▶ **Task brief**
Which lines below fall between the one containing "Click the white" and the one containing "The height and width of the screenshot is (780, 1080)."? Repeat them exactly, counting both of those lines, and add nothing else.

Start of Block

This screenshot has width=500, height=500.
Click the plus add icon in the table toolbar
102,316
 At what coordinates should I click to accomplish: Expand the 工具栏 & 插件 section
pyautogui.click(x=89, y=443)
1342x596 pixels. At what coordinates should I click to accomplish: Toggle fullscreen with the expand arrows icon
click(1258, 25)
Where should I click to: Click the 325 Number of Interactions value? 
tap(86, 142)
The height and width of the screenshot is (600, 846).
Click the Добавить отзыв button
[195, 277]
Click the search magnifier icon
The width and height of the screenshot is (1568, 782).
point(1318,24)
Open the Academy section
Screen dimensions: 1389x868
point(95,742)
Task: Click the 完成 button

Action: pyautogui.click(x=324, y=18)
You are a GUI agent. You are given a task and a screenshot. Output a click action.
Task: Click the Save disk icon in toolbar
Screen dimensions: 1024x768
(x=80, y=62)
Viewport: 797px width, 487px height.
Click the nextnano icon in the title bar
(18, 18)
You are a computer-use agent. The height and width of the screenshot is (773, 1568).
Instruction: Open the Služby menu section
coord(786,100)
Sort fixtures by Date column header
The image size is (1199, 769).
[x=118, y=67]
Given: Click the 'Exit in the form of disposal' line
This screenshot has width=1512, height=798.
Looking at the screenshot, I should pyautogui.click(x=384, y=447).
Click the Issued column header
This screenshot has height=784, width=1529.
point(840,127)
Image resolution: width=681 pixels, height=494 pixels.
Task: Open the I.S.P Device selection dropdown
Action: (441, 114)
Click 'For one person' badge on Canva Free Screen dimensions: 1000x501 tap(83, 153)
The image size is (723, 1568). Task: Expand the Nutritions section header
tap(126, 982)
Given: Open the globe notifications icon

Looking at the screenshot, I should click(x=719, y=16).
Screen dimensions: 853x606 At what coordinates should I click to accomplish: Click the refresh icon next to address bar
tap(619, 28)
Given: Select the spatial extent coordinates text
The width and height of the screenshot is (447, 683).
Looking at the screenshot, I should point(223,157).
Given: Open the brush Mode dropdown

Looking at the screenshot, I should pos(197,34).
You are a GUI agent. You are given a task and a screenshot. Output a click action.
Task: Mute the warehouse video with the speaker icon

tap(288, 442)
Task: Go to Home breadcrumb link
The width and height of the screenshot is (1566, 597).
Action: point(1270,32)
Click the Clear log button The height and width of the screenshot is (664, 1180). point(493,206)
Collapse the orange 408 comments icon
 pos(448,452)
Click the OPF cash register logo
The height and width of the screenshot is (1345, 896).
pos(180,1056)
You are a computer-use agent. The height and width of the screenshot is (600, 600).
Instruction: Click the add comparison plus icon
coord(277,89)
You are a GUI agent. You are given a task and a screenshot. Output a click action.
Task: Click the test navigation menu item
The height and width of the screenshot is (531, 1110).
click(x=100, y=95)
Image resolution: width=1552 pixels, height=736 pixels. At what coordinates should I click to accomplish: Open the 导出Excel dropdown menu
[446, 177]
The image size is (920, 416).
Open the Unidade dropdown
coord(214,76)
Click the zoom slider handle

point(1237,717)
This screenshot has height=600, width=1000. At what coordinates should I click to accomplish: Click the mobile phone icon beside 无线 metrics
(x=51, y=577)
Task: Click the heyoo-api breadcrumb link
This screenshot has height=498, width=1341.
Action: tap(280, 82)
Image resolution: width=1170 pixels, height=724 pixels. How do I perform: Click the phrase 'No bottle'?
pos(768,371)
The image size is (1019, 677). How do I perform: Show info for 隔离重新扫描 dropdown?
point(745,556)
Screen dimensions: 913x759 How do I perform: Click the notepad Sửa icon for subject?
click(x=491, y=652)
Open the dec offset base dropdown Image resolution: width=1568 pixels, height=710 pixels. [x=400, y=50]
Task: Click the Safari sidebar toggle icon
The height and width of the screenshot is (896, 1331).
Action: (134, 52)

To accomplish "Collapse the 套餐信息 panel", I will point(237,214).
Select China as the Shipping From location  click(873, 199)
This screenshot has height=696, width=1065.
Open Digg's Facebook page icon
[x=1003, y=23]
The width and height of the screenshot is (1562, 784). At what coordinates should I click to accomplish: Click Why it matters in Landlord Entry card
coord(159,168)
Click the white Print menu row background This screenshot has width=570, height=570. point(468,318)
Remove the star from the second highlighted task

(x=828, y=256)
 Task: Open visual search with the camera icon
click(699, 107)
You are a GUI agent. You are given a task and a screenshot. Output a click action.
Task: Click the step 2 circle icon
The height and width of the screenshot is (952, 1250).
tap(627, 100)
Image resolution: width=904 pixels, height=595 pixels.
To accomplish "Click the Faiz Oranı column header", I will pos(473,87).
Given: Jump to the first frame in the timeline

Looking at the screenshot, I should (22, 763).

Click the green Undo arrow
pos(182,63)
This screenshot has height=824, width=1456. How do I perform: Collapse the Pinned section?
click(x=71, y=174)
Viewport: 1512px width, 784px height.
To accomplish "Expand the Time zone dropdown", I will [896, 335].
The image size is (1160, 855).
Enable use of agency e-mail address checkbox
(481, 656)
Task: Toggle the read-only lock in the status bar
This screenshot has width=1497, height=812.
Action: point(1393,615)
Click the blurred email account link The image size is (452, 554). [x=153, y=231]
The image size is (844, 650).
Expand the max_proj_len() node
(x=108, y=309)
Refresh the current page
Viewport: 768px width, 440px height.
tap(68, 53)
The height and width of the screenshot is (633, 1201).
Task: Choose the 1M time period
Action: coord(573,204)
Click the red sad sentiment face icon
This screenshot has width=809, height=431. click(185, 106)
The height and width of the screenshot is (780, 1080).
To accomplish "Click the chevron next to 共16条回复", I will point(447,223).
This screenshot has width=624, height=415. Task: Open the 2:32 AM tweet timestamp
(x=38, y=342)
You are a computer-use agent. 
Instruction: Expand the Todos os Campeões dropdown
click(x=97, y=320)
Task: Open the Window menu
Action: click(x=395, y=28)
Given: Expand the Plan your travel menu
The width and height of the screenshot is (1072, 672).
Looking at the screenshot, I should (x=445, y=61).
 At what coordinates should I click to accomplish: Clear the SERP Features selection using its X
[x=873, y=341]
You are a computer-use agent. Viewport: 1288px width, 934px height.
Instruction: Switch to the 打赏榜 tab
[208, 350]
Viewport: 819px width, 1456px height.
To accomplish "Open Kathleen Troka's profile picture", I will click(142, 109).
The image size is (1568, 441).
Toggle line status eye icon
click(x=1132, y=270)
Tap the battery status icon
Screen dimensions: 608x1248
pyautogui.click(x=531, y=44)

End of Block

▶ **Your solution**
Click the white Print menu row background This screenshot has width=570, height=570. point(468,318)
Remove the star from the second highlighted task

(x=828, y=256)
 Task: Open visual search with the camera icon
click(699, 107)
You are a GUI agent. You are given a task and a screenshot. Output a click action.
Task: Click the step 2 circle icon
The height and width of the screenshot is (952, 1250).
tap(627, 100)
Image resolution: width=904 pixels, height=595 pixels.
To accomplish "Click the Faiz Oranı column header", I will pos(473,87).
Given: Jump to the first frame in the timeline

Looking at the screenshot, I should (22, 763).

Click the green Undo arrow
pos(182,63)
This screenshot has height=824, width=1456. How do I perform: Collapse the Pinned section?
click(x=71, y=174)
Viewport: 1512px width, 784px height.
To accomplish "Expand the Time zone dropdown", I will [896, 335].
The image size is (1160, 855).
Enable use of agency e-mail address checkbox
(481, 656)
Task: Toggle the read-only lock in the status bar
This screenshot has width=1497, height=812.
Action: point(1393,615)
Click the blurred email account link The image size is (452, 554). [x=153, y=231]
The image size is (844, 650).
Expand the max_proj_len() node
(x=108, y=309)
Refresh the current page
Viewport: 768px width, 440px height.
tap(68, 53)
The height and width of the screenshot is (633, 1201).
Task: Choose the 1M time period
Action: coord(573,204)
Click the red sad sentiment face icon
This screenshot has width=809, height=431. click(185, 106)
The height and width of the screenshot is (780, 1080).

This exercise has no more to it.